Alternatively, you can clone the GitHub repository and install `net-tracer` manually. First, navigate to the directory where you want to clone the repository, then enter the following commands:
```bash
git clone https://github.com/Morbid1134/Net-Tracer.git
cd net-tracer
pip install -r requirements.txt
pip install .
```

This will clone the repository, install the required dependencies, and install `net-tracer` locally on your system.

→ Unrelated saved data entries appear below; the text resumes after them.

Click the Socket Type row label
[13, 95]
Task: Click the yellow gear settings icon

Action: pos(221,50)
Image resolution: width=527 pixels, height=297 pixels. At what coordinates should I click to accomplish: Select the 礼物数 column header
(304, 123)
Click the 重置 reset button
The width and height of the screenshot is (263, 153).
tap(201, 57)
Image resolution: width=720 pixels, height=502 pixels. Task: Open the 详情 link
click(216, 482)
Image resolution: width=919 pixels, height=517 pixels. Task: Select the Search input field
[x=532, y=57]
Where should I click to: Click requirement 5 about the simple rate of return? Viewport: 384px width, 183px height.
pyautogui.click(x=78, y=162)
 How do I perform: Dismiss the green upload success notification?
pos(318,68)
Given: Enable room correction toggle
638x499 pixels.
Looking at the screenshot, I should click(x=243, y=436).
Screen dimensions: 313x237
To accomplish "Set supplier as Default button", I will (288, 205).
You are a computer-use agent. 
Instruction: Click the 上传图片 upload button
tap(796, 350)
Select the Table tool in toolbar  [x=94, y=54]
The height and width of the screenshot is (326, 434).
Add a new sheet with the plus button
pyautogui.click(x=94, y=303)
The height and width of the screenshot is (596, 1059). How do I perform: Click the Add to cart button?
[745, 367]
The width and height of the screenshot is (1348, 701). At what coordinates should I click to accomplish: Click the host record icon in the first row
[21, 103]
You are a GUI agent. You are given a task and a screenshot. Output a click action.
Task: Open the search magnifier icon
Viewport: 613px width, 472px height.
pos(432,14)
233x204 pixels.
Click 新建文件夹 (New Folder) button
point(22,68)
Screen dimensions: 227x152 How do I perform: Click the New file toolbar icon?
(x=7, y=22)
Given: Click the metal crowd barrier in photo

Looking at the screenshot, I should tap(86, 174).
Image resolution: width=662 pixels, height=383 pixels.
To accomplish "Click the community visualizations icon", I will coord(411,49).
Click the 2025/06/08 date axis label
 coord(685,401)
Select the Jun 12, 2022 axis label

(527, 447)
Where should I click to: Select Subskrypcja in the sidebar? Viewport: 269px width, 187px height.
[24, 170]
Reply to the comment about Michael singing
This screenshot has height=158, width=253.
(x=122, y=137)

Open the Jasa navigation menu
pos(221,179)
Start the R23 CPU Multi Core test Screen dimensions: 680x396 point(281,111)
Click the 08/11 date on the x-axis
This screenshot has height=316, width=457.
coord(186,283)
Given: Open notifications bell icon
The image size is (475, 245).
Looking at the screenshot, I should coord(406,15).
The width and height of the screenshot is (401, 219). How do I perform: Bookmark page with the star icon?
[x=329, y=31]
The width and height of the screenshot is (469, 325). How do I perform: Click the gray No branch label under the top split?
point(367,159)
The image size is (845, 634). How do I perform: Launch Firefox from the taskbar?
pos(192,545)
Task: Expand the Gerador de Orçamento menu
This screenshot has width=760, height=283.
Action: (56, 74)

Once `net-tracer` is installed, you can import it into your Python scripts using the following statement:
```python
from net_tracer.net_tracer import tracer # from package_name.module_name import function_name
```

That's it! You're ready to use `net-tracer` in your Python projects.

## Usage

You can simply call the tracer() function from within your Python script.
```python
from net_tracer.net_tracer import tracer

tracer(target=None, ports=None, socket_threads=10000, nmap_threads=8, output=None)
```

### Import Parameters
- `target`: The IP address or hostname of the target you want to scan. If no value is provided, the user will be prompted to enter a target at runtime.
- `ports`: A list or range of ports to scan. If no value is provided, all 65,535 ports will be scanned.
- `socket_threads`: The number of threads to use for socket scanning. Default is set to 10,000.
- `nmap_threads`: The number of threads to use for Nmap scanning. Default is set to 8.
- `output`: The name of the output file to write the results to. If no value is provided, the output file will be named after the target IP address or hostname.

#### Examples

This will scan ports 1 to 100 on the target IP address 192.168.1.1 and write the results to a file named "results.json".
```python
from net_tracer import tracer

tracer(target="192.168.1.1", ports=range(1, 100), output="results.json")
```
  
## License

This project is licensed under the MIT License - see the `LICENSE` file for details.